__Quoted passage__

A team from the University of Kansas Paleological Institute dug up the Dakotaraptor, a prehistoric predator from 66 million years ago. The ostric-looking raptor is the largest velociraptor of its kind, second only to the Utahraptor, who roamed the same area roughly 60 million before it.
Its fossil was found in South Dakota’s Hell Creek Formation, and it tells us that the creatures were 17 feet long from nose to tail, and its wings extended 3 feet from their bodies. It was feathered, like many of its kind, with quill knobs that attached feathers to bone. The velociraptor was observed as being too big for flight, and its quill knobs suggest it was an early evolutionary feature or that it descended from a prehistoric bird. The Dakotaraptor is also the biggest dinosaur to be found with real wings, though their use is not yet clear. This velociraptor was a meat-eater, and likely the T-Rex’s greatest adversary, with claws the size of a cantaloupe. By the length of its legs its obvious the animal was built for long pursuit hunts. The team revealed that it was probably wiped out by the same event that took a large group of life on Earth 65 million years ago.
This new dinosaur is one that, with current scientific efforts to implement retroengineering into dinosaurs, could grow a Dakotaraptor or a smaller feathery cousin from the egg of a chicken. This technology would make it so that by turning chicken genes on and off, it could develop more of its prehistoric forefathers’ features. Of course, the creature wouldn’t be as big as the Dakotaraptor. It would be more like a pet Dakotaraptor, likely with no teeth or very weak ones, so it’d be perfectly safe for the household.
Only time will tell if genetic modification can join hands with prehistoric creatures and bring these great beasts back to the Earth.

__Collected data__
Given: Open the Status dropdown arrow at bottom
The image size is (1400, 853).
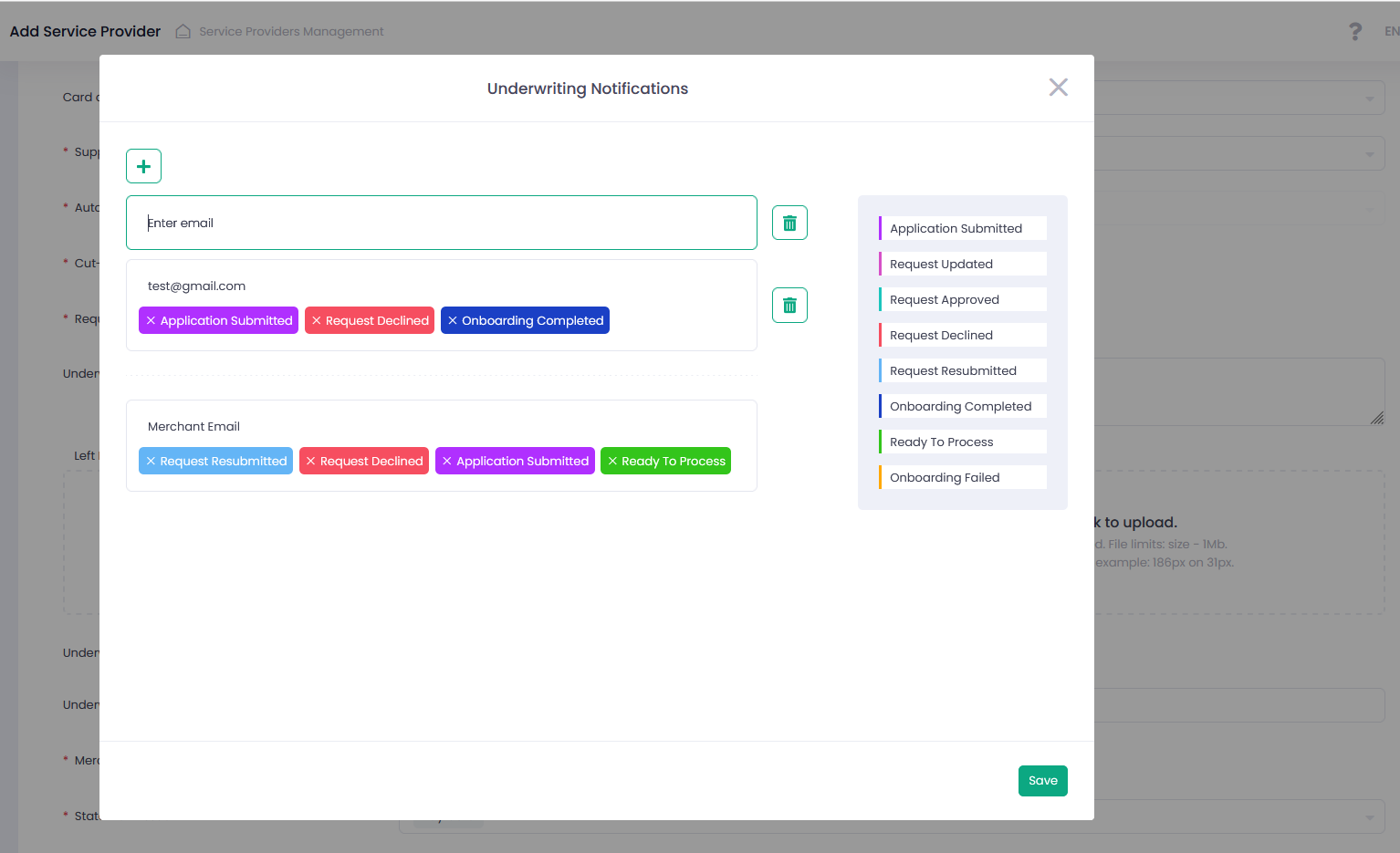Looking at the screenshot, I should coord(1369,817).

__Your instructions__
Please reproduce, word for word, the stretch of the Dakotaraptor article that starts at the words "This new dinosaur" and stops after the words "to the Earth.".

__Task output__
This new dinosaur is one that, with current scientific efforts to implement retroengineering into dinosaurs, could grow a Dakotaraptor or a smaller feathery cousin from the egg of a chicken. This technology would make it so that by turning chicken genes on and off, it could develop more of its prehistoric forefathers’ features. Of course, the creature wouldn’t be as big as the Dakotaraptor. It would be more like a pet Dakotaraptor, likely with no teeth or very weak ones, so it’d be perfectly safe for the household.
Only time will tell if genetic modification can join hands with prehistoric creatures and bring these great beasts back to the Earth.